By Team Snowflake | Reviewed 10 Mar 2026
Case summary
Mitsubishi Electric Wall-mounted1 years oldHDBTengah, Singapore
- Concern
- The owner feared the new unit was faulty and would need a warranty claim or a full replacement.
- Found
- Drain pan was not reseated flush against the evaporator coil housing after servicing. A gap was left where drain water dripped past the pan
- Key check
- Checked the drain pan seating and alignment against the coil housing before investigating drain pipe or refrigerant issues
- Result
- The dripping stopped completely. The unit ran through a full cycle with all the drain water reaching the outlet as it should.
What we were told
The bedroom aircon started dripping water right after its first service. It had been completely dry before. The unit was under a year old, so the owner asked whether it might be faulty.
What we checked
A leak that starts right after a service on a dry unit points back to the service visit. We opened the indoor unit and checked the drain pan seating first, before looking at the drain pipe or the gas system. We removed the front cover and checked the pan position against the coil housing. We also poured water into the pan outlet to test the drain pipe and rule out a blockage.
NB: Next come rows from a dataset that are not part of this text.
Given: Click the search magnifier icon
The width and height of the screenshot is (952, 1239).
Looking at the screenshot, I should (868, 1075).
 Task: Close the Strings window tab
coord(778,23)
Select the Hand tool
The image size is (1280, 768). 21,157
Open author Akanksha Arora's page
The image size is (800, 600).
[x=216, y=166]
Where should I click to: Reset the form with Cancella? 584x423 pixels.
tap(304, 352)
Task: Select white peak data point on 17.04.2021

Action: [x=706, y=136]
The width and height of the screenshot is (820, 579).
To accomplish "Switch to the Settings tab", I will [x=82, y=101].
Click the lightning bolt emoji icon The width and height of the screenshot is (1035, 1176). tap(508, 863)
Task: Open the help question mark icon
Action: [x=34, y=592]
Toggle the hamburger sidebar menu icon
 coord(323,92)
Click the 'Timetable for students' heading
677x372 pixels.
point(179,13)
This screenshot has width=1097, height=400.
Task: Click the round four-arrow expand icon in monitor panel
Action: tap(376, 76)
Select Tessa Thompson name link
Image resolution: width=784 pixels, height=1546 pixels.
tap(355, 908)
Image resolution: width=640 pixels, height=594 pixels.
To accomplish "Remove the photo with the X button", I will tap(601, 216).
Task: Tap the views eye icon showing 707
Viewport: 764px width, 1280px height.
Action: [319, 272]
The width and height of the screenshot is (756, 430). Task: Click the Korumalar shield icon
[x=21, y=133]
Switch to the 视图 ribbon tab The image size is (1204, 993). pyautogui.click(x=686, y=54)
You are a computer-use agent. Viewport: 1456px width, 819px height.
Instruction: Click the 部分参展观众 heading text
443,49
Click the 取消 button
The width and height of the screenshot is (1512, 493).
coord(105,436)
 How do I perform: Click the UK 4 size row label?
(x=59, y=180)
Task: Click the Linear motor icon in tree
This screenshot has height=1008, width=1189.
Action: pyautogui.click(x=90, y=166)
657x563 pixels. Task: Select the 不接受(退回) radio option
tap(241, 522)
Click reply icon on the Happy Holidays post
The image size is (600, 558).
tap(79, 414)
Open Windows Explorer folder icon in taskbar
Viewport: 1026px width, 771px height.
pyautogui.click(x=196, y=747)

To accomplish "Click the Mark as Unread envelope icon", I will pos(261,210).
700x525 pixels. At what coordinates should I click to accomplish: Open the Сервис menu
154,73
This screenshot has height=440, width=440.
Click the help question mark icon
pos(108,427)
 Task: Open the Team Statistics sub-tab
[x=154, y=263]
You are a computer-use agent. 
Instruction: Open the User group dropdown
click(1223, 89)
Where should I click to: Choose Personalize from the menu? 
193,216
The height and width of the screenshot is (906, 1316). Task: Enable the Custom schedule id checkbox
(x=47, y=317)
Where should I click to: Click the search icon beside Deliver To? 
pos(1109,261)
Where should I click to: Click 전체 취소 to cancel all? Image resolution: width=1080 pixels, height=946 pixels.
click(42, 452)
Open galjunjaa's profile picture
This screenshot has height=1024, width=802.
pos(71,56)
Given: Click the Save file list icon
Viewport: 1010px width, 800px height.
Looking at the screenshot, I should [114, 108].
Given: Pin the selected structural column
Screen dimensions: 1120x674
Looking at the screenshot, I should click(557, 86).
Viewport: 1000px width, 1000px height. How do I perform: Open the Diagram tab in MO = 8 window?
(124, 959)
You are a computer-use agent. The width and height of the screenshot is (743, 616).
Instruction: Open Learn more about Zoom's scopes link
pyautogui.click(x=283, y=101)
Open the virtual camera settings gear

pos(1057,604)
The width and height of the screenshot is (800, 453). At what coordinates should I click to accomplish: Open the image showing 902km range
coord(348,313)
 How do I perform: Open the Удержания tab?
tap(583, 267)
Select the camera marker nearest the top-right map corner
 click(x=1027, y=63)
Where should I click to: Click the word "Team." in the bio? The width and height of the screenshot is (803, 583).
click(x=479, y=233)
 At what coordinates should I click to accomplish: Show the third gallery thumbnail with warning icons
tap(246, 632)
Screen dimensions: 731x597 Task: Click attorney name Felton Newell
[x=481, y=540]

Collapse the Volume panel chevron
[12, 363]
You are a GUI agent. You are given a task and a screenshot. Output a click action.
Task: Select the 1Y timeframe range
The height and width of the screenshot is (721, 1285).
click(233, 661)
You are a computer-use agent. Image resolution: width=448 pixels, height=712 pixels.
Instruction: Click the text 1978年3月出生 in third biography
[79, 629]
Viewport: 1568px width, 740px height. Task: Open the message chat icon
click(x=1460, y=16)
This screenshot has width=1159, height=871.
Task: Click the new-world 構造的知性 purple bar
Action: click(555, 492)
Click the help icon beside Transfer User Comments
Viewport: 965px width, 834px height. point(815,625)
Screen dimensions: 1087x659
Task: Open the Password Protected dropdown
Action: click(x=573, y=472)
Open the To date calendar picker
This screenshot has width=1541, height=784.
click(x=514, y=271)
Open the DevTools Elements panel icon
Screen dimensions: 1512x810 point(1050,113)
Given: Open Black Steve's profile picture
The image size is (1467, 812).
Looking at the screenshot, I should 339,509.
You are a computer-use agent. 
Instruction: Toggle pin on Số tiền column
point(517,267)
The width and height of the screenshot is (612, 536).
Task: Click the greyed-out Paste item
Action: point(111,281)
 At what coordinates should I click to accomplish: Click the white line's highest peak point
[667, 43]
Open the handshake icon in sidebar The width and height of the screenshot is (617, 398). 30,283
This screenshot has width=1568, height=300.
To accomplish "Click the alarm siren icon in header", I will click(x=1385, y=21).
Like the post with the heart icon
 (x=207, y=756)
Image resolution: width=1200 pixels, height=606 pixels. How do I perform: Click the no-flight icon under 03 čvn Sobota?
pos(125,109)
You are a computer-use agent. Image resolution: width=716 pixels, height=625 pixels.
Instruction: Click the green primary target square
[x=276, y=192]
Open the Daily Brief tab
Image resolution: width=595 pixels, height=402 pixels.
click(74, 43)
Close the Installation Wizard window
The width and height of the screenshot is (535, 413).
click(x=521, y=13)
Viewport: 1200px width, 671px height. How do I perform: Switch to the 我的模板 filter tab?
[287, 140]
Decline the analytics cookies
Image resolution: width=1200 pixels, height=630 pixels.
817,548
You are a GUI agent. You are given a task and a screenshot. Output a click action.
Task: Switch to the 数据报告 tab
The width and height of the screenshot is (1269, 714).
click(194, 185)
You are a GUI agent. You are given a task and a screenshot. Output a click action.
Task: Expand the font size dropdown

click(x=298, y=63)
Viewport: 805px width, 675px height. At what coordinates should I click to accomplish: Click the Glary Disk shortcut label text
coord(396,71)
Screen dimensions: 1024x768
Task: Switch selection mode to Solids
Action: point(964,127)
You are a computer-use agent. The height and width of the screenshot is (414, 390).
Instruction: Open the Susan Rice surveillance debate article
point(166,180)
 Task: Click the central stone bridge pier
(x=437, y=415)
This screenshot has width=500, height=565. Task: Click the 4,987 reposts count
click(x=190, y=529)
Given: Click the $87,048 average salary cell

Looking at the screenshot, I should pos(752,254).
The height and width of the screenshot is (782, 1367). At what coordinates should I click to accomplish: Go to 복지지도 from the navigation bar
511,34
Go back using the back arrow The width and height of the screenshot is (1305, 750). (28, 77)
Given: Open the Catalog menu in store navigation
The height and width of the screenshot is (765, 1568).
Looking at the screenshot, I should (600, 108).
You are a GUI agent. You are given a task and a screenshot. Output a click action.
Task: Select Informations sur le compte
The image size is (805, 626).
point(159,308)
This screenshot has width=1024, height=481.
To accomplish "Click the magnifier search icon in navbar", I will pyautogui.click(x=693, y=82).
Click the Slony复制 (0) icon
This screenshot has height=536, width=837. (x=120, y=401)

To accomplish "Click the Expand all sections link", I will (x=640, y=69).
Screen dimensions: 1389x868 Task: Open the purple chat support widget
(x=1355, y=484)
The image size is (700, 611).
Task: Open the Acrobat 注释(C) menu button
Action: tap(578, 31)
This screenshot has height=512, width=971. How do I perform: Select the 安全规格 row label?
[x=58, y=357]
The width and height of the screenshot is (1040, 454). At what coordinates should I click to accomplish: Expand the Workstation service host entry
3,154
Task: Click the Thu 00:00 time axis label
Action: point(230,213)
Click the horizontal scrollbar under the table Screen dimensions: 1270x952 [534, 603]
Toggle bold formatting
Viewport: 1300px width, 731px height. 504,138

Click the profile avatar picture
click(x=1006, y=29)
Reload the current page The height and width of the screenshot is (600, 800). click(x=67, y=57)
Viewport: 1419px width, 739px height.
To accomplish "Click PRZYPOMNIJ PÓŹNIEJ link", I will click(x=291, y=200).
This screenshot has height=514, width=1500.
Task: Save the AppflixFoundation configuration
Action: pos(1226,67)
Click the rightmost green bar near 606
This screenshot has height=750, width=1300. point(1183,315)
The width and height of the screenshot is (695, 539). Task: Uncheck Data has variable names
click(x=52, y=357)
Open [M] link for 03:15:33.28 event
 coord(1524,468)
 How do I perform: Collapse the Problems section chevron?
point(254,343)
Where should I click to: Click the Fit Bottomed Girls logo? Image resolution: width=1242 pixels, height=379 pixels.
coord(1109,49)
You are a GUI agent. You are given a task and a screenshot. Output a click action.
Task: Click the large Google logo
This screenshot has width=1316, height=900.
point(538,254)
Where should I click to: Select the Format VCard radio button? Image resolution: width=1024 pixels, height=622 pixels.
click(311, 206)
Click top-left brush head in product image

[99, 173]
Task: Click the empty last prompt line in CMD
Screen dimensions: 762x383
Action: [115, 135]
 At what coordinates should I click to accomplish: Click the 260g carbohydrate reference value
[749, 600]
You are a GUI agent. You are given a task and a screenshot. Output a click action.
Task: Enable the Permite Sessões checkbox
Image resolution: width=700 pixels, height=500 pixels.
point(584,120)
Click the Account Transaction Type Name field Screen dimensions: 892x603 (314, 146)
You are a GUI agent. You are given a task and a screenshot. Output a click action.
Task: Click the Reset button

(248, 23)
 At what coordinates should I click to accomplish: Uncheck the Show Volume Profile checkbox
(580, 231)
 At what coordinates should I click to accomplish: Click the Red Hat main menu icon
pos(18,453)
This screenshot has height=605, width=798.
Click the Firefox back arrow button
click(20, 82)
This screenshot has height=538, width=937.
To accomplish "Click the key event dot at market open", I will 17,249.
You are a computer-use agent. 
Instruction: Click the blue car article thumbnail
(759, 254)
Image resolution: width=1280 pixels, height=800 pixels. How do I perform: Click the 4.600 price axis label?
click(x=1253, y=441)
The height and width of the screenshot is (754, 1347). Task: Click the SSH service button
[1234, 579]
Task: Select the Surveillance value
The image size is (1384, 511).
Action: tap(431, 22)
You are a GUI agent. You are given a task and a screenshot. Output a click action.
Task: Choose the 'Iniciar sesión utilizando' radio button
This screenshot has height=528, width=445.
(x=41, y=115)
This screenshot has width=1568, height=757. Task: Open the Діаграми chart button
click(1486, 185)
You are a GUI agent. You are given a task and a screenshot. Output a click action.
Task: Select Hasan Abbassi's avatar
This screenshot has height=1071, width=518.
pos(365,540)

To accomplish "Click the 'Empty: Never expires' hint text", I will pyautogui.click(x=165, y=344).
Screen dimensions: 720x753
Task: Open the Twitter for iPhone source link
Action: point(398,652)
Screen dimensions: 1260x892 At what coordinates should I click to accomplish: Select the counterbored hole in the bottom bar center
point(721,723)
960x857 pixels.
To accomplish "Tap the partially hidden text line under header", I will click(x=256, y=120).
Water was dripping from the front edge of the indoor unit, not from the drain outlet.
The drain pipe was clear and flowed normally when tested.
The drain pan sat slightly forward of the coil housing.
A visible gap between the pan edge and the housing let drain water slip past the pan.
What we found
At the previous service, the drain pan was taken out for cleaning. This is a normal step. When it went back, it sat a few millimetres forward of its correct spot on the guide rails. With that gap, water forming on the coil rolled down the fins, reached the bottom edge, and dripped past the pan into the housing instead of collecting in the pan and running to the drain outlet. The drip got worse the longer the unit ran, because more cooling means more water. The unit itself worked perfectly. The water was simply missing its catch tray.
What fixed it
We slid the drain pan back onto its guide rails, pressing it flush against the coil housing until the clips engaged. We then ran a full cooling cycle for thirty minutes and watched the water the whole time to confirm it reached the drain outlet with no drips past the pan. A pour test, sending extra water onto the coil, confirmed the path held under higher flow. No parts were needed and no warranty claim was required.
Outcome
The dripping stopped completely. The unit ran through a full cycle with all the drain water reaching the outlet as it should.
What this case teaches us
A leak right after a service usually traces back to the service
- When a unit is dry one day and dripping the next, the recent service visit is the first suspect, not the unit.
- The drain pan comes out during cleaning. If it goes back even a few millimetres off its rails, water drips past it into the housing.
- A new unit leaking after its first service rarely means a warranty claim. Have the pan seating checked first.